Tergiur Magang Bergaji Tinggi, Perempuan Afrika Terjebak Kerja Paksa di Pabrik Drone Rusia

Kisah pilu dialami sejumlah perempuan muda asal Afrika yang tergiur program magang Alabuga Start di Rusia. Alih-alih mendapatkan pelatihan dan pengalaman kerja yang menjanjikan, mereka justru terjebak dalam kondisi kerja paksa di sebuah pabrik perakitan drone. Program yang awalnya menawarkan prospek karier cerah dengan iming-iming gaji tinggi, berubah menjadi mimpi buruk bagi para peserta.

Beberapa perempuan yang berhasil diwawancarai mengungkapkan kekecewaan dan keputusasaan mereka. Chinara, seorang perempuan muda asal Nigeria, menggambarkan bagaimana dirinya dan rekan-rekannya diperlakukan sebagai pekerja kasar dengan upah minim.

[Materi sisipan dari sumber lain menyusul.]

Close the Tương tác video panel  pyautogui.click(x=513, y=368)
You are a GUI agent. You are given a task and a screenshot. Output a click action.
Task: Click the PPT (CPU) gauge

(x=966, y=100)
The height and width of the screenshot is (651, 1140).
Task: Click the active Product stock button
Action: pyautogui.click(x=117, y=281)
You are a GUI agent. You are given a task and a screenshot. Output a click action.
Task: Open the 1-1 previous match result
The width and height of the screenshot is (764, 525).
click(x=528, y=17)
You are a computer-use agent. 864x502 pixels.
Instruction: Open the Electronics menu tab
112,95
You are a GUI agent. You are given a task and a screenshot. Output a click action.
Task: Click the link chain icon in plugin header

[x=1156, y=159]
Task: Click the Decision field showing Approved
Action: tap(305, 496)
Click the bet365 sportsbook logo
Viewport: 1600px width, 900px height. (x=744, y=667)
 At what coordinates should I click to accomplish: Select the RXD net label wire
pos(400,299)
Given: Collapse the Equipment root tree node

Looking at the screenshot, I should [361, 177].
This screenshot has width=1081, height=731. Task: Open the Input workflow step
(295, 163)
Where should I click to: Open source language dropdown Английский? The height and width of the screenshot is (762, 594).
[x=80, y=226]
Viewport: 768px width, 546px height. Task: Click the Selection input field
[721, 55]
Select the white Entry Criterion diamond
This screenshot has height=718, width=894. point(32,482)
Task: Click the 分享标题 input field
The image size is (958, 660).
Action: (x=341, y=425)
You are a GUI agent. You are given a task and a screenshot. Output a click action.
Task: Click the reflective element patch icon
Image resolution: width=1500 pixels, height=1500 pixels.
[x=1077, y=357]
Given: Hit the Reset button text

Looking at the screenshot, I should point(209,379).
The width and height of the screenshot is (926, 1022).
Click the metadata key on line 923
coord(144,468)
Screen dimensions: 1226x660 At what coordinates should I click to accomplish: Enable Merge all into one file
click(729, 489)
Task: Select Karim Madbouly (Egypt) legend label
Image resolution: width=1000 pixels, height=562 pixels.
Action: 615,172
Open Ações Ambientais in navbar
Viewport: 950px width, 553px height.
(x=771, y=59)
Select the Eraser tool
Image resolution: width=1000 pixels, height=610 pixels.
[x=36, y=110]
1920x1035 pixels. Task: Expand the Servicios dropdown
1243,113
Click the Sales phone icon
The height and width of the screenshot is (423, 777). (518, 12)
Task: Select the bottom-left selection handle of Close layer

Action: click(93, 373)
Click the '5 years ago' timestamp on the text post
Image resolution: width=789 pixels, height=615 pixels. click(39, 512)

Awalnya, mereka dijanjikan posisi di bidang logistik, pelayanan, katering, atau sebagai operator derek. Namun, setibanya di Rusia, mereka dipaksa bekerja di pabrik perakitan drone, mengawasi produksi, atau bahkan menjadi petugas kebersihan.

Kondisi kerja di pabrik tersebut sangat berbahaya. Para perempuan muda ini terpapar bahan-bahan kimia yang mengancam kesehatan. Bahkan, menurut pengakuan Chinara, pekerja asal Rusia sendiri tidak betah bekerja di sana karena risiko yang terlalu tinggi. Pabrik tempat mereka bekerja merupakan bagian dari zona ekonomi khusus Alabuga, yang menjadi pusat produksi utama drone Geran-2, tiruan dari Shahed 136 buatan Iran. Drone-drone ini memainkan peran penting dalam serangan Rusia ke Ukraina.

Zona ekonomi Alabuga didirikan pada tahun 2006 dengan tujuan menarik investasi ke wilayah Tatarstan. Namun, sejak invasi Rusia ke Ukraina pada tahun 2022, fasilitas ini berkembang pesat dan sebagian dialihfungsikan menjadi produksi militer. Di tengah kelangkaan tenaga kerja di Rusia, perekrutan pekerja migran dari negara-negara berkembang semakin gencar dilakukan. Data menunjukkan peningkatan signifikan jumlah pekerja asal Afrika yang datang ke Rusia pada tahun 2024, terutama dari Kamerun, Nigeria, Burkina Faso, Togo, Republik Afrika Tengah, dan Gambia.

Studi yang dilakukan oleh Global Initiative against Transnational Organized Crime mengungkapkan bahwa program Alabuga Start menargetkan perempuan muda berusia 18 hingga 22 tahun dari negara-negara Afrika. Program ini kemudian diperluas ke negara-negara berkembang lainnya di Asia dan Amerika Latin. Julia Stanyard, salah seorang peneliti yang terlibat dalam studi tersebut, mengungkapkan bahwa anak perempuan berusia 16 tahun juga dipekerjakan di fasilitas pelatihan Politeknik Alabuga yang berada di lokasi produksi drone. Mereka dipaksa bekerja berjam-jam dengan bahan kimia berbahaya di bawah pengawasan ketat manajemen Alabuga.

Para orang tua di Zimbabwe mengungkapkan kekhawatiran mereka terhadap anak-anak mereka yang mendaftar secara online dan berangkat ke Rusia dengan biaya ditanggung oleh Alabuga. Mereka mengeluhkan kondisi kerja paksa yang dialami anak-anak mereka, pembatasan komunikasi, penyitaan paspor, dan upah yang tidak sesuai dengan janji. Beberapa negara, seperti Kenya, Uganda, dan Tanzania, mulai menyadari risiko program ini dan telah meluncurkan penyelidikan. Interpol juga turun tangan menyelidiki dugaan keterlibatan Alabuga Start dalam perdagangan manusia di Botswana.